Please copy out the rows below word for word, starting at the line containing "I will pos(1152,792)." and ending at the line containing "Action: [802, 32]".

□ □ □ □ □ □ □

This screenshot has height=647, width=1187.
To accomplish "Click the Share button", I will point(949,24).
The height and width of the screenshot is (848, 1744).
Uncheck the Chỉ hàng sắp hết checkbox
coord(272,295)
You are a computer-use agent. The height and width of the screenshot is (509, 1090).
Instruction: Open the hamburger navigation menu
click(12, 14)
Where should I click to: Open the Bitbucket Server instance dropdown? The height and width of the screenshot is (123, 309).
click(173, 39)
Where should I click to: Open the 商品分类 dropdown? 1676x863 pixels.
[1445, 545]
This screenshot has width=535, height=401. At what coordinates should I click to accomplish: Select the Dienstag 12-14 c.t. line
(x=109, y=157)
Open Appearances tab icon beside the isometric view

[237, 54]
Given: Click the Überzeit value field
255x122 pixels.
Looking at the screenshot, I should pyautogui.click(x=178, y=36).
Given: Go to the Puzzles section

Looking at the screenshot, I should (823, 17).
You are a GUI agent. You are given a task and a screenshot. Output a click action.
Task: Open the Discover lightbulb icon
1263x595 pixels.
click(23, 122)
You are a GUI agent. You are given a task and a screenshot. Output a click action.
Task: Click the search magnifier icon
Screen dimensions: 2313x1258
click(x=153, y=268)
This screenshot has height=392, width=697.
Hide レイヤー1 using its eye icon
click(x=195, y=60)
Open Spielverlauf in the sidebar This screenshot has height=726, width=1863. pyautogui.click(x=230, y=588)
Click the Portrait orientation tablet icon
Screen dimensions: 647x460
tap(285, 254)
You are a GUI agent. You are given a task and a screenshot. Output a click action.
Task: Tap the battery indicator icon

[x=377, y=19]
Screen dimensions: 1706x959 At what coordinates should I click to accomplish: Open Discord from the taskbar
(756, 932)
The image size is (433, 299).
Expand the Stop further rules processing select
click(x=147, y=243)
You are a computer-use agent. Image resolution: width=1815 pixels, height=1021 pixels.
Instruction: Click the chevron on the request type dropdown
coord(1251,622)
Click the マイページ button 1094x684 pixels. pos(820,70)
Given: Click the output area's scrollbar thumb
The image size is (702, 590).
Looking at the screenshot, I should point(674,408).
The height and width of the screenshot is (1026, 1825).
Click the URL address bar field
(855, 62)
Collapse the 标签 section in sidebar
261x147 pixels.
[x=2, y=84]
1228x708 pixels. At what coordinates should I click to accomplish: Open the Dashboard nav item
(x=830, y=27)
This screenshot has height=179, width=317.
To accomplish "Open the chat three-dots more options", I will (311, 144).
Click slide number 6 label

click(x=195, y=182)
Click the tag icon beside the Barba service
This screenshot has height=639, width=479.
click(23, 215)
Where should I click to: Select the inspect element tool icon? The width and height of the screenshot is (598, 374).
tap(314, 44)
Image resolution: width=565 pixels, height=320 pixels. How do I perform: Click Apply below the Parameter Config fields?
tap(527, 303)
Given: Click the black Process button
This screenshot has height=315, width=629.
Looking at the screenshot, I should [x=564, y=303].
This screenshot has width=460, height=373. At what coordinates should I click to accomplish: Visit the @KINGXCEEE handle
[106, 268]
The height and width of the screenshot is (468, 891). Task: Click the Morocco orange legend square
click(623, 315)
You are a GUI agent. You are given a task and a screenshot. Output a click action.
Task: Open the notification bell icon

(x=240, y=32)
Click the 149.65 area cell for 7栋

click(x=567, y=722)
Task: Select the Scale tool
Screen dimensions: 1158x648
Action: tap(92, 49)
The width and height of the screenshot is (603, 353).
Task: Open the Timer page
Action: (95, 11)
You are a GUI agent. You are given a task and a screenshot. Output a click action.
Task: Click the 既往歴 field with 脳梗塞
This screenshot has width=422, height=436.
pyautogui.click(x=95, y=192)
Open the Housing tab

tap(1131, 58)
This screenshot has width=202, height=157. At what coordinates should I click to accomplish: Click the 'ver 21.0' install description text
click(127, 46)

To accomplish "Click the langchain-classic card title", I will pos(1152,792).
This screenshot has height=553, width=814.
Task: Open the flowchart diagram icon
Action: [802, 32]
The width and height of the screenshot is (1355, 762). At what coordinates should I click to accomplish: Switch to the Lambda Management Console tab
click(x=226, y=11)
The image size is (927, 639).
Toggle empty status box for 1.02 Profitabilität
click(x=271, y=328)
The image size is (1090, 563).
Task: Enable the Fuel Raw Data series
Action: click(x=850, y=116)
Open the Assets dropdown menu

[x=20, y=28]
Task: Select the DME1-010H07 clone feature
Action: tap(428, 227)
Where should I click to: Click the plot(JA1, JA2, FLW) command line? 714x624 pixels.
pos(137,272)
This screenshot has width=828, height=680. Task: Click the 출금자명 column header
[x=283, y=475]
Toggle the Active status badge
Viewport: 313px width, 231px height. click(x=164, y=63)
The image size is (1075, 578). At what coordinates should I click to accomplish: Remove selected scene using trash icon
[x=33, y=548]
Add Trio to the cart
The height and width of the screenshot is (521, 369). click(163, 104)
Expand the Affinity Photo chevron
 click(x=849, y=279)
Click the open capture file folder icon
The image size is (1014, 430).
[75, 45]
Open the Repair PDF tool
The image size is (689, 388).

□ □ □ □ □ □ □

▸ TASK OUTPUT
To accomplish "Click the langchain-classic card title", I will pos(1152,792).
This screenshot has height=553, width=814.
Task: Open the flowchart diagram icon
Action: [802, 32]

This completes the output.